Yahya Kemal Beyatlı ise, hatırâtında, Amin Alayını ve mektebe başlamayı şöyle anlatmaktadır:
“Mektebe başlayışım kadîm an’aneye tamâmiyle uygun oldu. Erkenden “muallim-i evvel Sabri” ve “muallim-i sânî Ganî ” efendiler bizim selâmlığa geldiler; çarşıdan bana suvatlı bir divit, boyundan geçirilir, sırmalı bir cüzdanlık alınmıştı. “Ganî Efendi” kalem açtı, divitin mürekkebine batırdı. Bir “Rabbi yessir” yazdı. Sonra üstüne şeker döktüler, bana o yazının mürekkebini şekerli şekerli yalatdılar. Dışarıda, bahçede, meydanda bekleyen mektep çocuklarına birer külah şeker dağıtıldı. Nihayet bu çocuk kafilesi, “Sol cennetin ırmakları, Akar Allah deyû deyû…” İlâhîsini cumhurca “ırlayarak” yola düzüldüler.
Davetliler vardı, onlar şerbet içtiler, kuşaklarını ve ceplerini şeker külahlarıyla doldurdular, o aralık, zahir ürkmiyeyim diye, beni bir araba ile, ayrı bir yoldan, Saat Bayırı’ndan mektebe ilettiler. Annemin hazırlamış olduğu bir şilteyi, muallim Ganî Efendi’nin hoca makamı olan, yarım kavis, mihrâbımsı yerin arkasına koydular. Maârif âlemine girişimin ilk günü budur.”
İlk Kur’ân-ı kerîm hocam annemin de bana öğrettiği ilk duâ, “Rabbi Yessir velâ Tuassir, Rabbi Temmim Bil-hayır.” (Rabbim kolaylaştır, zorlaştırma, Rabbim hayırla tamamla) duâsıdır. Şükürler olsun, farkına varmadan biz de, Maraş’ta kısmen bu geleneği icrâ etmişiz.
Artık bu gelenek uygulanmasa da mürekkep yalamak deyimi okumuş, yazmış, mektep terbiyesi almış insanları anlatmak için kullanılmaktadır.
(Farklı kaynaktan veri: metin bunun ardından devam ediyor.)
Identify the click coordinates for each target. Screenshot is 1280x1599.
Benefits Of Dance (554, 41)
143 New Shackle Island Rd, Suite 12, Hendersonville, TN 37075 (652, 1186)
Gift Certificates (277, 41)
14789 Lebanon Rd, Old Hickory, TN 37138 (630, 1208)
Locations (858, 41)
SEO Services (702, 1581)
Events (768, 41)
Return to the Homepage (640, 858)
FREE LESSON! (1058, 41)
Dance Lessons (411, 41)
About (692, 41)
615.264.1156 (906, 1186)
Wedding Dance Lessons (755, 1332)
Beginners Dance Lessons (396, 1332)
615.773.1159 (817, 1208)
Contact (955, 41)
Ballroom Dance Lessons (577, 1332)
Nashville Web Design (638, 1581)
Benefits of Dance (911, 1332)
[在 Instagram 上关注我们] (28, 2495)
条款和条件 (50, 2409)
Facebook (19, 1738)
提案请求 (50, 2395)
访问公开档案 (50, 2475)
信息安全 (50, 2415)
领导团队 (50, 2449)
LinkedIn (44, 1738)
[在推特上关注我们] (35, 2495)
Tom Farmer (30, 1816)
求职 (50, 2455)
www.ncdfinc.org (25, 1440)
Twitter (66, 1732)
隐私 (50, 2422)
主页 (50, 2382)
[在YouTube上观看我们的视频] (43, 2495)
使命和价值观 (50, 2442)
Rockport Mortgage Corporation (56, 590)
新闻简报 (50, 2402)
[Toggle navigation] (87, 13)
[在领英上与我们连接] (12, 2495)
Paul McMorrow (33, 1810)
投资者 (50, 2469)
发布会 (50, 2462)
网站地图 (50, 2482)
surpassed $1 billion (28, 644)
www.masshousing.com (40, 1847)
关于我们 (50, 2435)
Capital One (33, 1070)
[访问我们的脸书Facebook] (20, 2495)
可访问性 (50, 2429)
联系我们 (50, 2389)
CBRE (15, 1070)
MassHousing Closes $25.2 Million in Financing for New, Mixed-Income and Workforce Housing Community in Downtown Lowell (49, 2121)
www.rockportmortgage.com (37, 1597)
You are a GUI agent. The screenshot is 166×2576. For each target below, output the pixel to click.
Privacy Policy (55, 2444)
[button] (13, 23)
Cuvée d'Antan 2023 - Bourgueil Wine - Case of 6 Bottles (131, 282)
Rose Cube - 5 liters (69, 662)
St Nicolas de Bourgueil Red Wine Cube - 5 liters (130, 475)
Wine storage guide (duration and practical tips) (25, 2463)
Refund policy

Diğer taraftan katiplerin elyazması eserlerdeki yanlışlarını düzeltmek için mürekkepleri yalaması da bize makul olarak gelmektedir. Ancak Osmanlı Devleti Döneminde Abdülaziz Bey’in yazmış olduğu eserin 1912 yılında tamamlandığını göz önüne alırsak, bu uygulamanın bundan 100 yıl önce İstanbul’da uygulandığını, Yahya Kemal’in Üsküp’te yaşayan bir Türk ailenin çocuğu olduğu düşünüldüğünde Osmanlı Devleti’nin hâkim olduğu bölgelerdeki Türk ve Müslüman halk arasında yaygın olduğu aşikârdır.
Böylece bu deyimin çıkışında “Kibarca Mektebe Başlama” ve “Amin Alayı” geleneğinin olduğunu söyleyebiliriz. Bu gelenek, çocukların asla unutamayacakları, eğitim ve öğretime teşvik edici ve imrendirici güzel bir faaliyettir. Ne hazindir ki, bu tür güzellikler unutulmuş ve terkedilmiştir.
Allahü Teâlâ, çocuklarımıza başından sonuna kadar manevî atmosferde tahsil yapmayı ve rızasını kazanma bilincine sahip olmayı nasip eylesin.